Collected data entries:
────────────────
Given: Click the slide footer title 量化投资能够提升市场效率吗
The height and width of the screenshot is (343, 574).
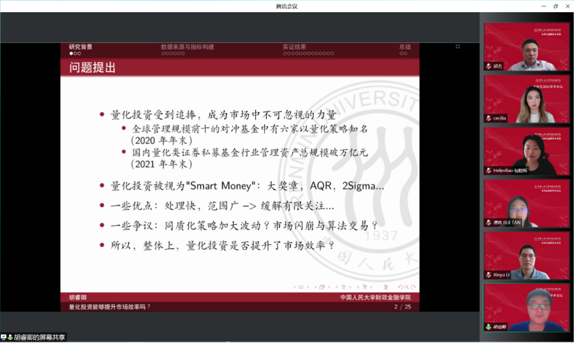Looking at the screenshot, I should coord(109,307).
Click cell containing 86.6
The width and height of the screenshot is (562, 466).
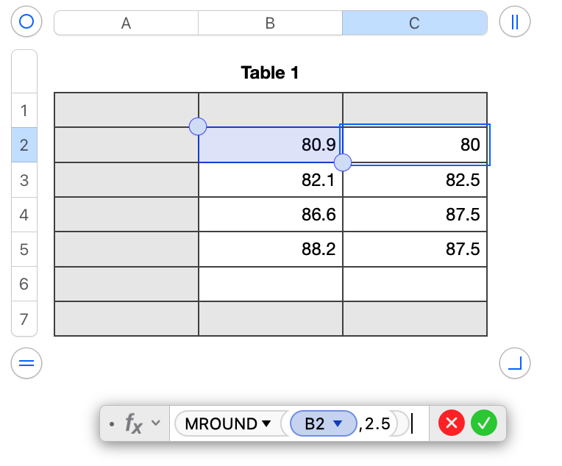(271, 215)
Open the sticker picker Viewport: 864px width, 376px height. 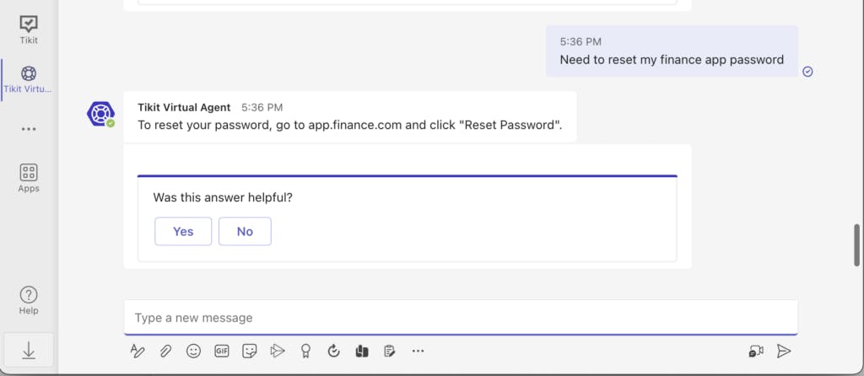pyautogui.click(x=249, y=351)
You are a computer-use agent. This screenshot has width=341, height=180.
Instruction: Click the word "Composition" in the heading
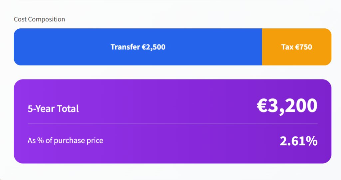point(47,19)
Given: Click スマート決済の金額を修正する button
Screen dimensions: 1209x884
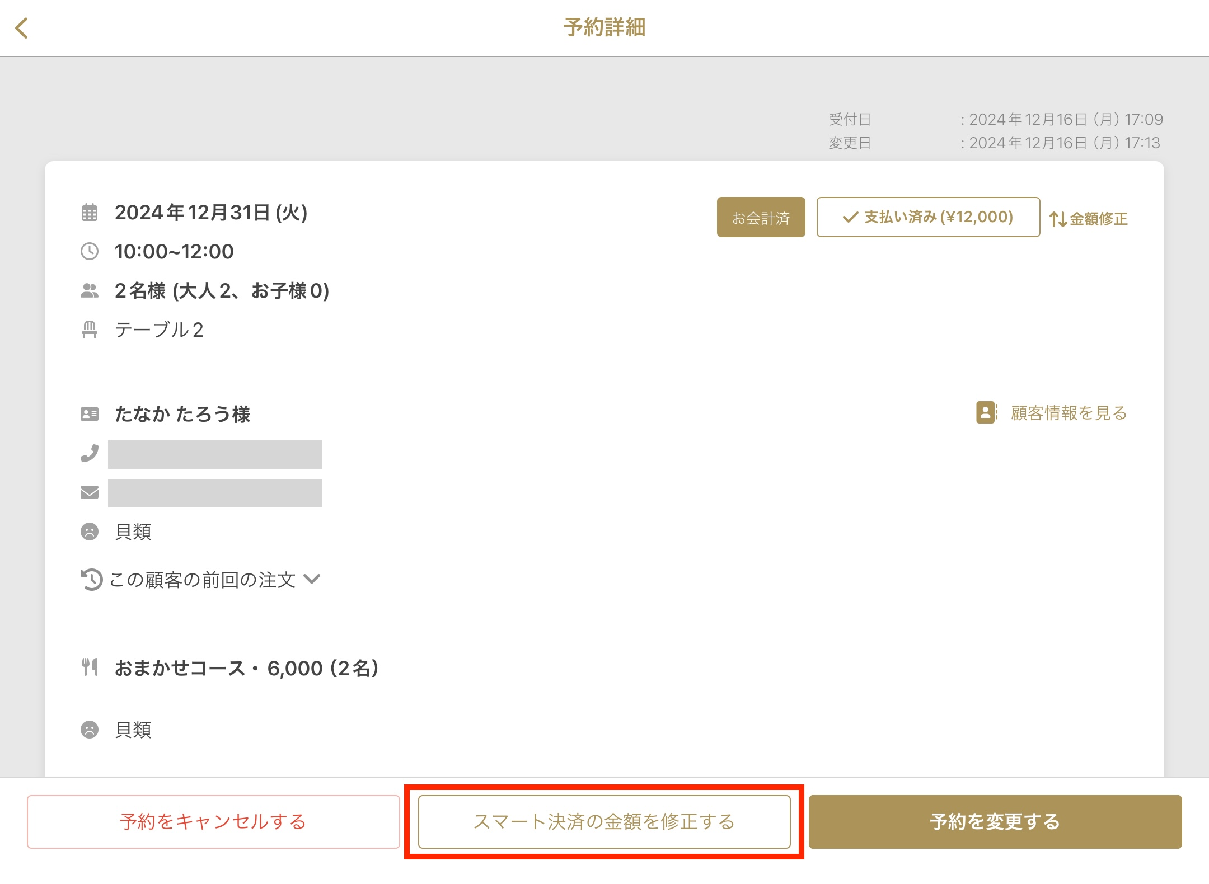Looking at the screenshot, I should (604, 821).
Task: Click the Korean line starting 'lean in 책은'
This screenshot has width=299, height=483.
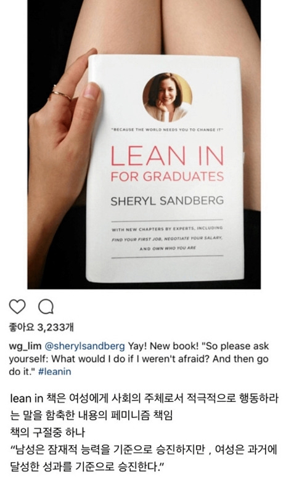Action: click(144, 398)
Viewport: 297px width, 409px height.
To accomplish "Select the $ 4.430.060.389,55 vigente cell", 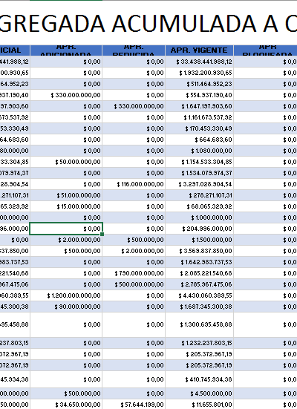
────────────────
Going through the entries above, show each line that contains "Given".

Given: Click the slide footer title 量化投资能够提升市场效率吗
Given: Click スマート決済の金額を修正する button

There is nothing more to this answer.